Read the lecture notes for background. Feel free to work from my assignment 3 solution if you have trouble with yours.

### Part 1

You are to build a static type inference algorithm for a language similar to that of assignment 3. Work from your meta-circular interpreter for part 1 of assignment 3. Support the following language:

``` e ::= n
| #t
| #f
| ()
| (quote x)
| x
| (if e e e)
| (begin e ...)
| (lambda (x ...) e)
| (let ((x e) ...) e)
| (letrec ((x f) ...) e)
| (e e ...)
```
where `n` is a number, `x` is a variable, `f` is a lambda expression, and `...` means zero or more of the previous item. Since part 1 of assignment 3 didn't have `letrec`, you'll have to add it, but you can do this easily by using `letrec`.

Your type grammar must include at least the following types, represented however you like:

``` t ::= 'a              (type variable)
| bool            (boolean)
| num             (number)
| sym             (symbol)
| (t ... -> t)    (procedures of 0 or more arguments)
| (t list)        (list of elements of type t)
```
Type variables are used mainly during the inference algorithm, but they may show up in the types of certain expressions, eg. `(lambda (x) (car x))`.

Support the following primitives:

``` +, *, -, / : (num num -> num)
=          : (num num -> bool)
not        : (bool -> bool)
symbol=    : (sym sym -> bool)
cons       : ('a ('a list) -> ('a list))
car        : (('a list) -> 'a)
cdr        : (('a list) -> ('a list))
pair?      : (('a list) -> bool)
null?      : (('a list) -> bool)
display    : ('a -> bool)
```
You may add to this set at your discretion. The `display` procedure displays a value of any type and returns `#f`.
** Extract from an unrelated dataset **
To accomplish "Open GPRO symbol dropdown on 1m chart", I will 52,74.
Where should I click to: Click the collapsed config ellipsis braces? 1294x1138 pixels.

Expressions should be typed according to the following typing rules.

```    A |- n : num

A |- #t : bool

A |- #f : bool

A |- () : (t list)

A |- (quote x) : sym

A(x) = t
----------
A |- x : t

A |- e1 : bool      A |- e2 : t      A |- e3 : t
------------------------------------------------
A |- (if e1 e2 e3) : t

A |- e1 : t1   ...   A |- en : tn
---------------------------------
A |- (begin e1 ... en) : tn

A[x1 -> t1]...[xn -> tn] |- e : t
----------------------------------------------
A |- (lambda (x1 ... xn) e) : (t1 ... tn -> t)

A |- e0 : (t1 ... tn -> t)      A |- ei : ti  (for i=1..n)
----------------------------------------------------------
A |- (e0 e1 ... en) : t

A |- ei : ti   (for i=1..n)     A[x1 -> t1]...[xn -> tn] |- e : t
-----------------------------------------------------------------
A |- (let ((x1 e1) ... (xn en)) e) : t

A[x1 -> t1]...[xn -> tn] |- ei : ti   (for i=1..n)
A[x1 -> t1]...[xn -> tn] |- e : t
--------------------------------------------------
A |- (letrec ((x1 e1) ... (xn en)) e) : t
```
Note that the empty list, ie. `()`, has type `(t list)` for any element type `t`.

### Part 2

Replace the typing rule for `let` expressions with the following rule:
```    A |- ei : ti   (for i=1..n)     A |- e[x1 -> e1]...[xn -> en] : t
-----------------------------------------------------------------
A |- (let ((x1 e1) ... (xn en)) e) : t
```
Now, a `let` expression is typed by checking that its bound expressions are typable, substituting the bindings throughout the body (avoiding capture by renaming bound variables!), and checking that the resulting expression is typable. Be sure that you use the expression arising from substitution only to compute the type of the let expression, not for evaluation.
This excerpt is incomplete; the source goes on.